資産の中では固定資産だけが有形・無形を問わず減価償却できる資産となります。
さらにその中でも事業用に使用している固定資産が、減価償却資産となるしくみです。
建築中の建物はまだ使用していないため減価償却の対象とはなりませんが、一部でも使用していれば使用している部分については減価償却可能です。
減価償却の対象資産かどうかは、固定資産かどうかと使用しているかどうかという2つの視点から考えましょう。
減価償却をしない方法
法人でも個人事業主でも事業用の固定資産を所有する限り、固定資産税の支払いや減価償却による処理をする必要があります。
これらから免れるためには資産を持たいないという選択肢もあります。
しかし、固定資産無しで事業を運営するのは難しいので、リースを活用するという方法がおすすめです。
車両やコピー機、パソコン等は固定資産として持っている意味はあまりありません。
むしろ減価償却の面倒な計算や固定資産税の支払いによってマイナスとなるケースが多いでしょう。
リースは賃貸契約なので固定資産税の対象にならず、リース料はほとんど経費として処理が可能です。
台替えを伴う資産に関してはリースを利用することで、常に最新の機種を利用できる上に経理処理も簡便になります。
減価償却にかかる手間も節約できるので、リースの利用も検討してみましょう。
まとめ
経営者にとっては経費を増やすことで所得税の支払いをおさえることができますが、減価償却費はお金の動きがない経費として活用できます。

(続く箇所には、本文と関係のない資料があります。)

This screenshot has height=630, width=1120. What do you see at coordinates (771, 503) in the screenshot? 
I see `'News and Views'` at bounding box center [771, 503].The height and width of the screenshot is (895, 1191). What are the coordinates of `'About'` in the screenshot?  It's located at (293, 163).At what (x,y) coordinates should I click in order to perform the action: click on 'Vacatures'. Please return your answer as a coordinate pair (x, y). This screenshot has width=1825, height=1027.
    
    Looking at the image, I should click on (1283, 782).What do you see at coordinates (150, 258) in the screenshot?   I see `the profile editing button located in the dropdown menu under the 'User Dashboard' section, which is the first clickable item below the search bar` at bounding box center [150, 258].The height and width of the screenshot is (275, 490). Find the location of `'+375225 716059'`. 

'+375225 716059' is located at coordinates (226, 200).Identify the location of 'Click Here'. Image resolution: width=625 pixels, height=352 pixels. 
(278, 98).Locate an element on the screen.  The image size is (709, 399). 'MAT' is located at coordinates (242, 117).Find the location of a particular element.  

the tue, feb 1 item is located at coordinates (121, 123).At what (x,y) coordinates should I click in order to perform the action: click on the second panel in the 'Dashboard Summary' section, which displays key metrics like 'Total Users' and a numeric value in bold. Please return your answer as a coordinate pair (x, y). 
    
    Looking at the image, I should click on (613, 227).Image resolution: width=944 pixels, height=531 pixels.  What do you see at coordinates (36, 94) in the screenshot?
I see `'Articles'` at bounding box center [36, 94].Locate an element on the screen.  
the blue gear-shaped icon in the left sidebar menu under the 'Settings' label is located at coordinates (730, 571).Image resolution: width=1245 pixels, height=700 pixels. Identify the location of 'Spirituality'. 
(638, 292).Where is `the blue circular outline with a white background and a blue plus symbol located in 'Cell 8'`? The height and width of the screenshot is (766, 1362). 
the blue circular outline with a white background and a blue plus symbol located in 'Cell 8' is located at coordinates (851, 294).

一方で減価償却費を増やすために固定資産を増やしては、固定資産税が増えることになります。
バランスをとるためには中古品やリースの活用なども考えましょう。
また、利益を調整するために減価償却をしたりしなかったりということは、本末転倒なのでやめましょう。
銀行融資の審査を有利にしようと思って減価償却を調整しても、銀行融資の審査にはかえって不利になるだけです。
減価償却を行なう意味をよく考えて適正な処理をすることが重要です。